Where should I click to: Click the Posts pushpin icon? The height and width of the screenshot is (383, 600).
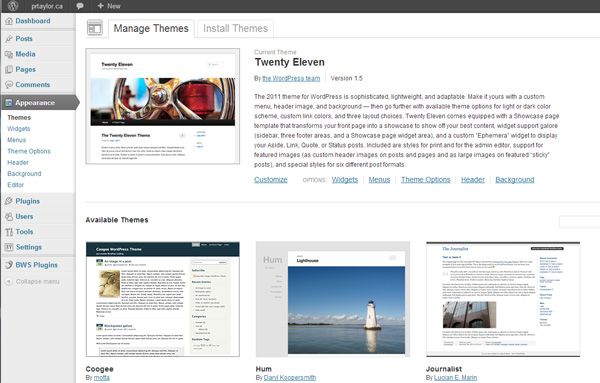[9, 39]
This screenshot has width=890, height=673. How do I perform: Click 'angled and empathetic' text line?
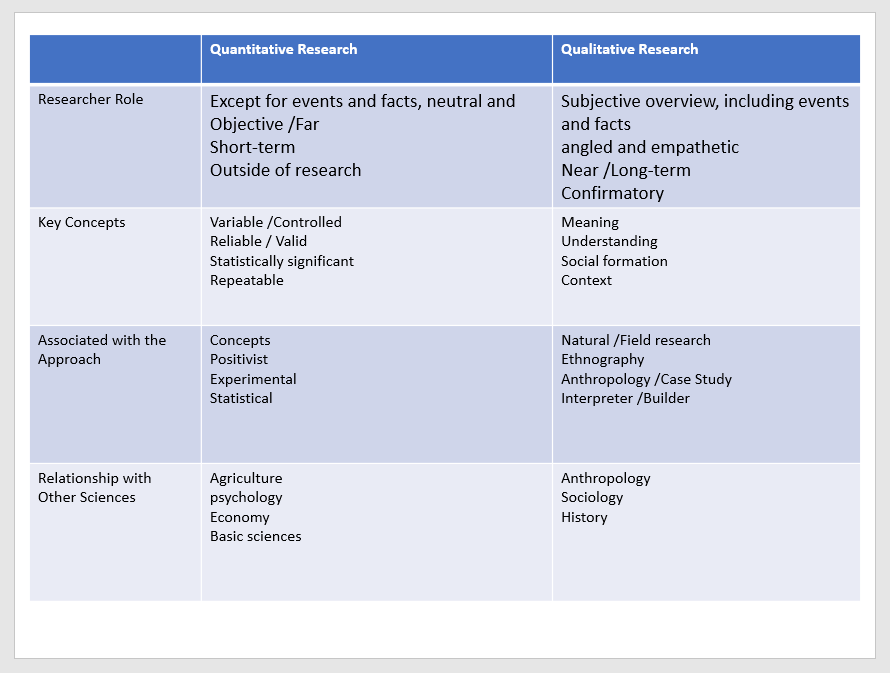point(650,147)
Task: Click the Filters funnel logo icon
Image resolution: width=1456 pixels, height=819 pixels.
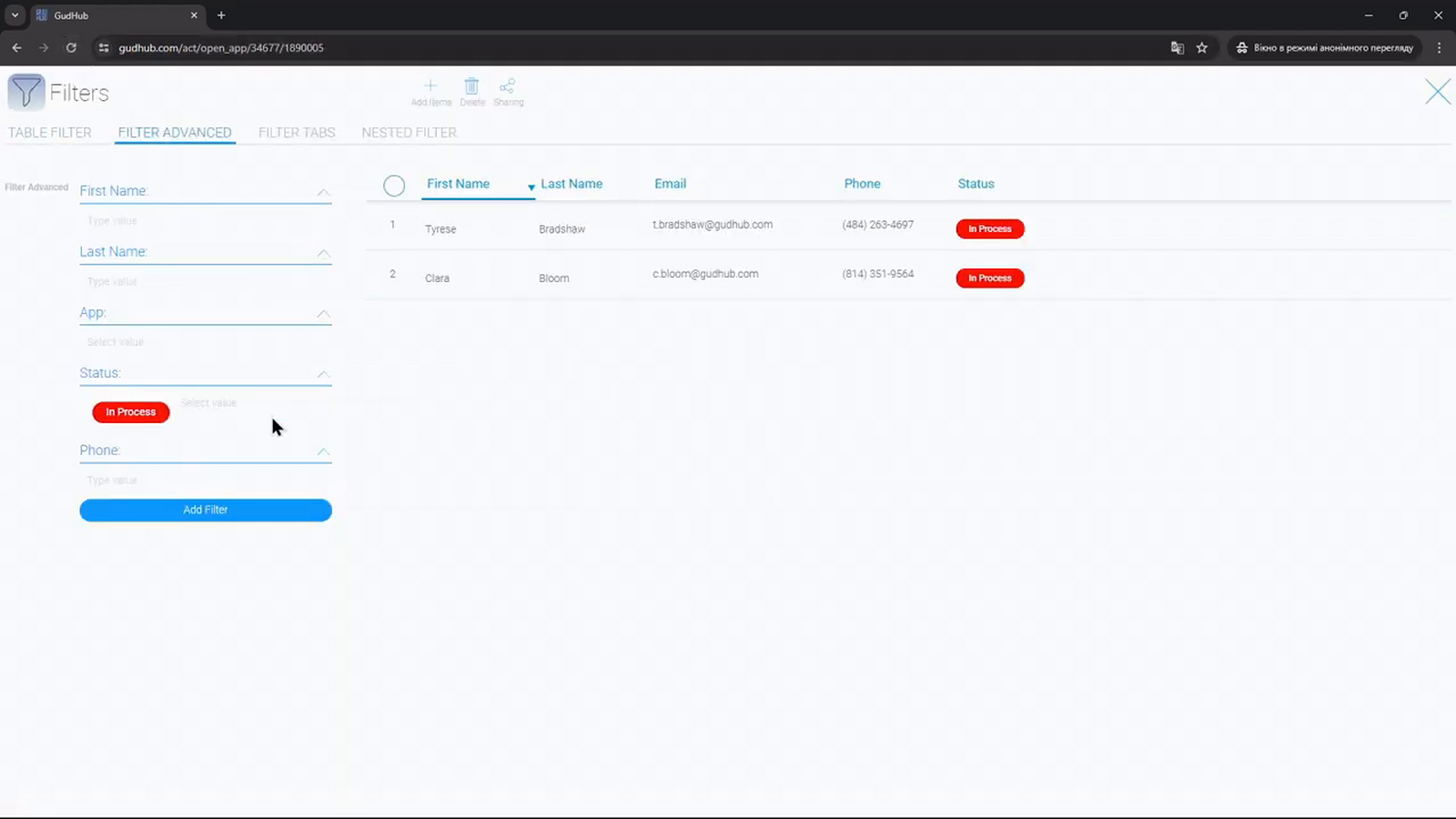Action: click(x=25, y=93)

» Task objective
Restate the listing word for word. Pictures do not belong in the copy.

» Completed task
Where should I click to: Click the Posts pushpin icon? The height and width of the screenshot is (383, 600).
[9, 39]
This screenshot has width=890, height=673. How do I perform: Click 'angled and empathetic' text line?
point(650,147)
Task: Click the Filters funnel logo icon
Image resolution: width=1456 pixels, height=819 pixels.
Action: click(x=25, y=93)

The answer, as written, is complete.